Bremen - In Bremen reiben sich derzeit nicht nur die Fans immer wieder verwundert die Augen, wenn sie einen Blick auf die Mannschaftsaufstellung werfen. In den sechs Spielen unter Viktor Skripnik bekamen bereits sechs Spieler aus seiner ehemaligen U 23 die Chance, sich in der Bundesliga zu bewähren.

Gegen Hannover 96 überraschte der Ukrainer mit der Berufung von Melvyn Lorenzen als Vertreter des verletzten Top-Torjägers Franco di Santo. Der etatmäßige Angreifer Nils Petersen schaffte nicht einmal den Sprung in den Kader. Dabei hatte der 20-jährige Lorenzen nach knapp einjähriger Verletzungspause zuvor gerade mal zwei Kurzeinsätze in der Regionalliga Nord absolviert.

Youngster Lorenzen und Selke treffen

"Wir hatten abgesprochen, er spielt so lange es geht und gibt mir ein Zeichen, wann er rausmöchte", verriet Skripnik nach dem Spiel. Dieses Zeichen gab Lorenzen knapp zehn Minuten nach der Pause.

Kurios: Ersatz Davie Selke stand bereits zur Auswechslung bereit, als Lorenzen mit seiner letzten Aktion mit einem "Weltklasse-Tor" (Kapitän Clemens Fritz) den SV Werder 2:1 in Führung brachte.

Und auch der 19-Jährige traf und rettete den Bremern mit seinem Treffer zum 3:3-Endstand in der 88. Minute gegen Lieblingsgegner Hannover 96 einen Punkt. Die Niedersachsen haben zuletzt und zum bisher einzigen Mal in 27 Aufeinandertreffen am 22. März 2003 (2:1) an der Weser gewonnen.

Vier U-23-Akteure in der Startelf

Neben Lorenzen standen mit Keeper Richard Strebinger, Levent Aycicek und Janek Sternberg drei weitere U-23-Akteure in der Startformation.

"Jeder Spieler kann sich im Training empfehlen. Ich muss spüren, dass er für Werder brennt", beschreibt Skripnik seine Anforderungen an die Spieler für einen Platz im Kader. Anforderungen, die in den Augen des 45-Jährigen offensichtlich die Jungen im Kader erfüllen.

"Das muss nicht immer funktionieren", gibt Skripnik zu, "aber natürlich gestehe ich jungen Spielern Fehler zu." Und Fehler sind dazu da, sie zu korrigieren.

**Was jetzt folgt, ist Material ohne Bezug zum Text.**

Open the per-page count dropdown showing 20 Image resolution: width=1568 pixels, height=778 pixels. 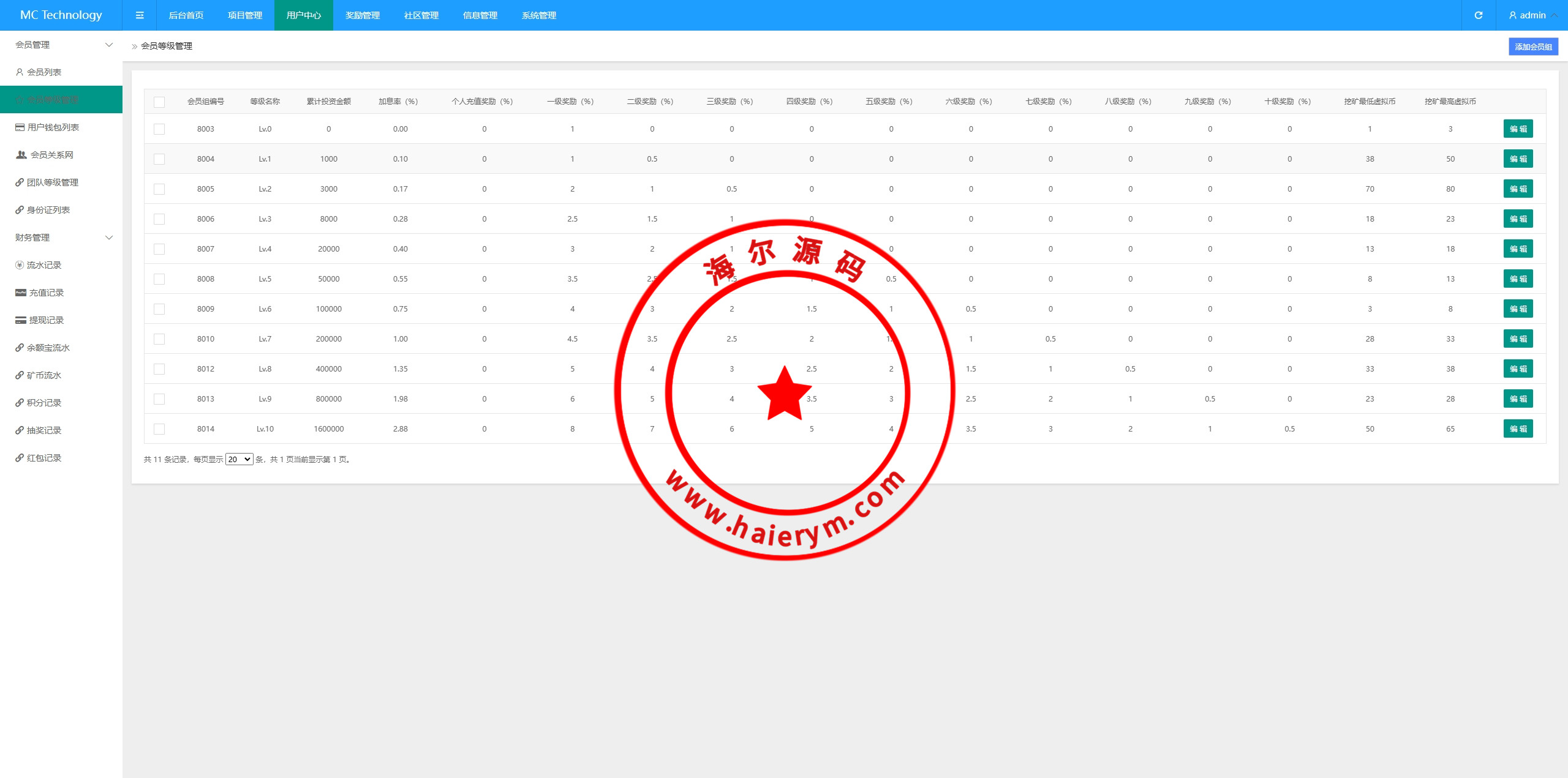(239, 459)
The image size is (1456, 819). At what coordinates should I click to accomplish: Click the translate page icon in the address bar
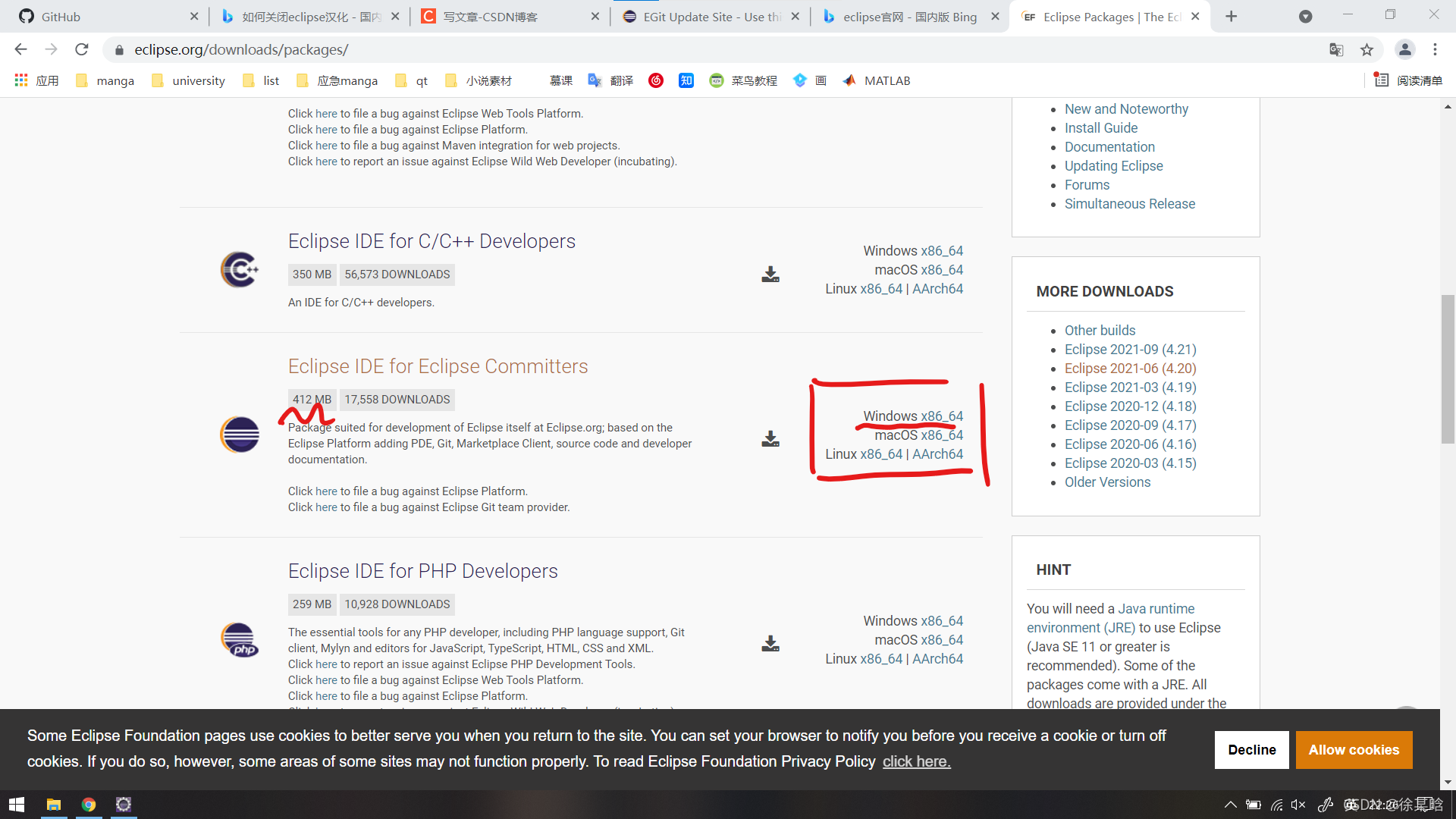click(1336, 49)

So wie im Fall Janek Sternberg.

"Sie sind unsere Zukunft"

Den 22-Jährigen nahm Skripnik noch vor der Pause vom Feld. "Trainer, der läuft mit mir und dem Ball in den Strafraum", verriet Skripnik, dass der schmächtige Außenverteidiger zugab, einfach kein Mittel zu finden, Hannovers kräftigen Angreifer Jimmy Briand zu stoppen.

Aber das war eine Ausnahme. "Die Jungs machen ihre Aufgabe sehr gut", lobt Skripnik seine Jungen Wilden. "Sie sind unsere Zukunft." In Bremen ist man schon gespannt, mit welcher Aufstellung Skripnik am Mittwoch in Mönchengladbach überraschen wird.